▶ _Entries supplied_
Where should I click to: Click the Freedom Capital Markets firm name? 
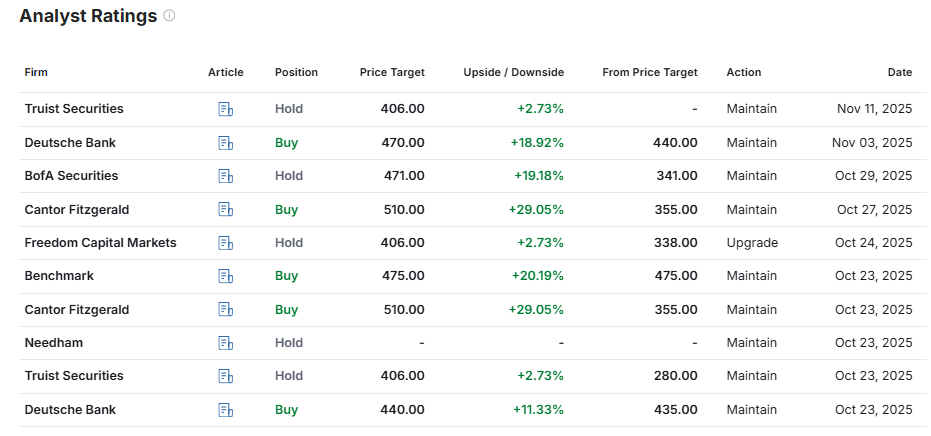(x=100, y=243)
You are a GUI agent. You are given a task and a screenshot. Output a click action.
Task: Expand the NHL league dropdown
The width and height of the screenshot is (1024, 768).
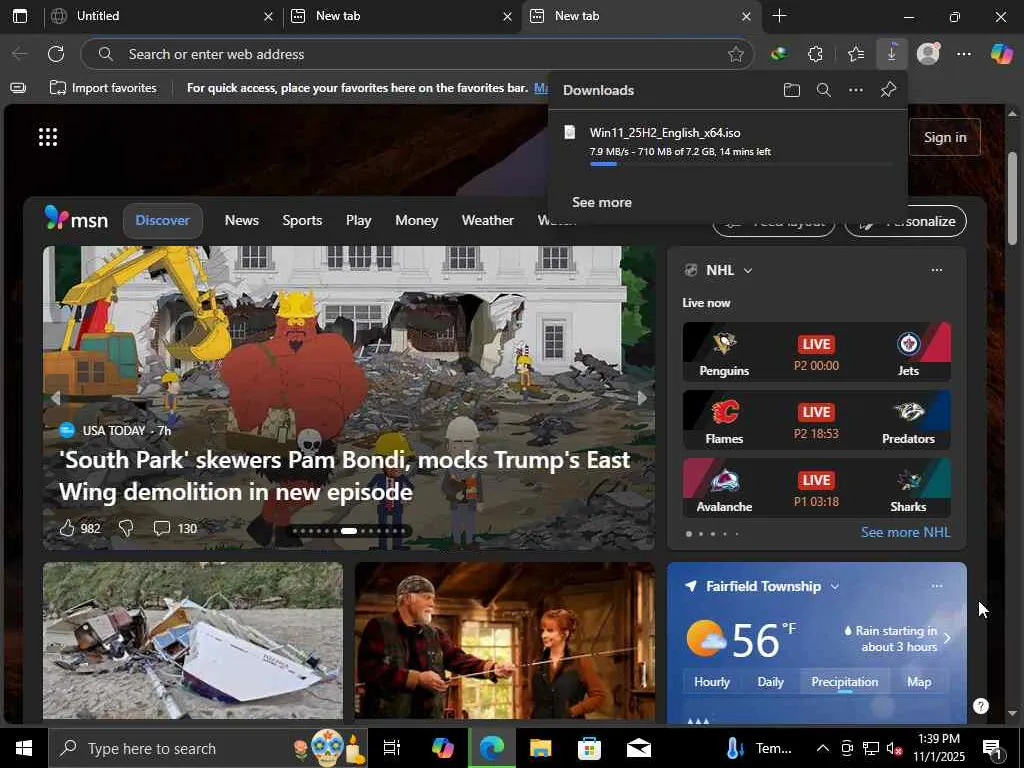tap(747, 270)
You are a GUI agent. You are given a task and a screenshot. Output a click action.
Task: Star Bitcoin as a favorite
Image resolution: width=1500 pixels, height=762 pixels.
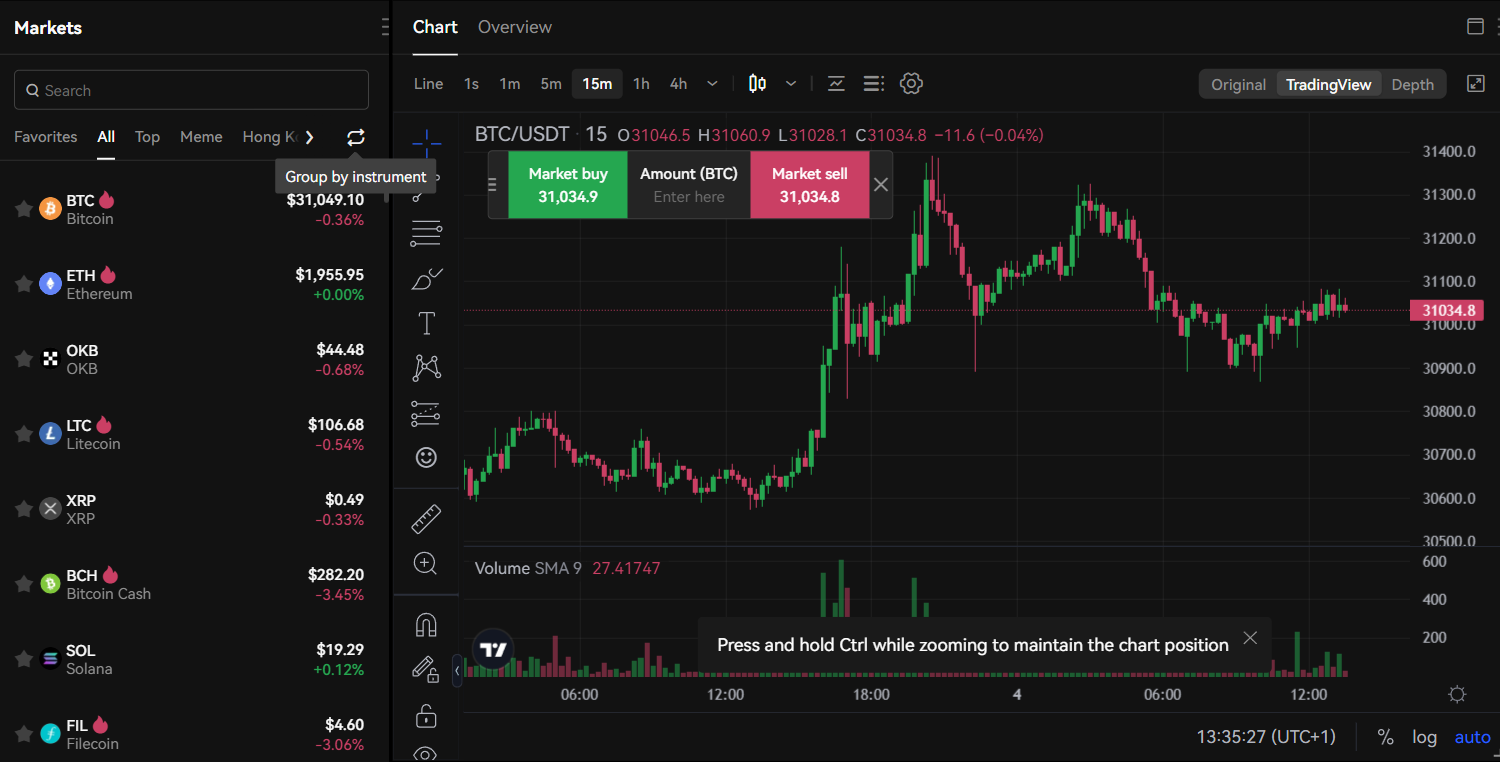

▶ _Exercise goal_
Everything from the line with "Task: Expand the NHL league dropdown" through the end of the listing above, both ends included, should be set down exactly; copy nothing else, and skip the pictures.

▶ _Solution to this problem_
Task: Expand the NHL league dropdown
The width and height of the screenshot is (1024, 768).
tap(747, 270)
You are a GUI agent. You are given a task and a screenshot. Output a click action.
Task: Star Bitcoin as a favorite
Image resolution: width=1500 pixels, height=762 pixels.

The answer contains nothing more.